The duration of antibiotic prophylaxis has been a controversial issue. There is now class I evidence that 24-hour prophylaxis is at least as effective as prolonged prophylaxis for 3–5 days, even in the presence of major risk factors for abdominal sepsis, such as colon injury, multiple blood transfusions, and high Abdominal Trauma Index.74
TRAUMA OSTOMY COMPLICATIONS
There are numerous complications directly related to the creation of a colostomy or subsequent colostomy closure. The most common serious colostomy complications include necrosis, retraction, prolapse, parastomal abscess, and parastomal hernia. Other complications include troublesome skin irritation and difficulties in the application of the collection bag because of poor ostomy location. In a series of 528 trauma stomas Park et al. reported an incidence of 22% of severe or minor early complications and 3% of late complications.75 In a collective review of 1,085 colostomy closures the overall complication rate was 14.8%.76 Another single-center study of 110 colostomy closures reported an overall local complication rate of 14.5%, including 2.7% colon leaks.77
TIMING OF TRAUMA OSTOMY CLOSURE
The optimal timing of colostomy closure is a debated issue.
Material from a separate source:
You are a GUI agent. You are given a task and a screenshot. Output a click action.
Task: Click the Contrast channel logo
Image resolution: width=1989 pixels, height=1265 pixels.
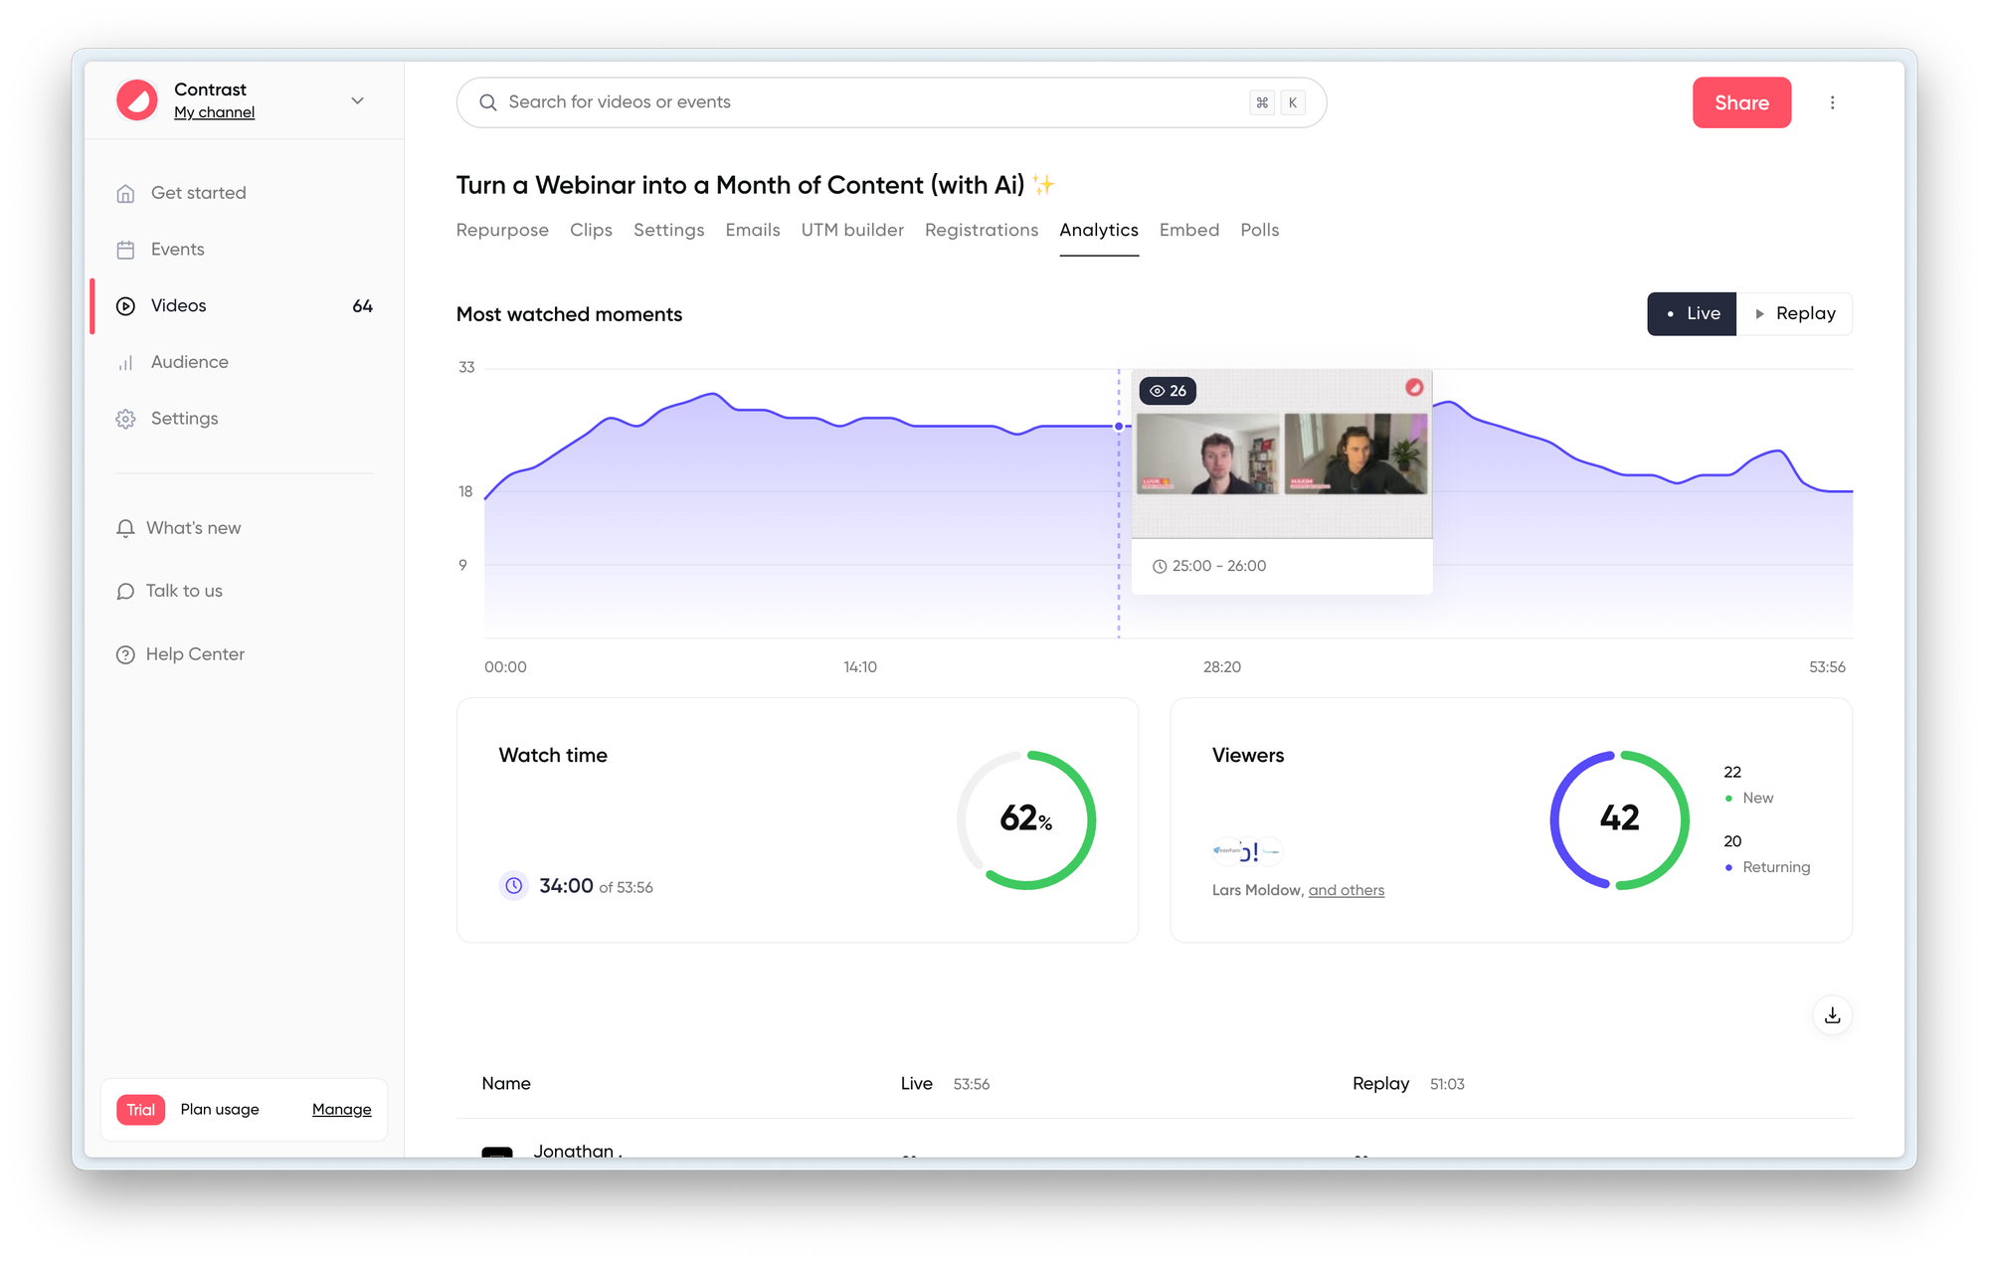[x=137, y=99]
Traditionally, a minimum of 3 months from the original operation has been advocated in order to allow time for the colostomy to “mature.”78,79Subsequent studies showed that closure of the stoma earlier than 3 months is safe and not associated with increased complication rates.77,80 More recent studies even recommended closure during the initial hospitalization, sometimes within 2 weeks of the colostomy creation.81,82 The optimal time for colostomy closure should be individualized, taking into account the nutritional recovery of the patient and complete healing of all the wounds. This might vary from a few weeks for some patients to many months in severe multitrauma patients.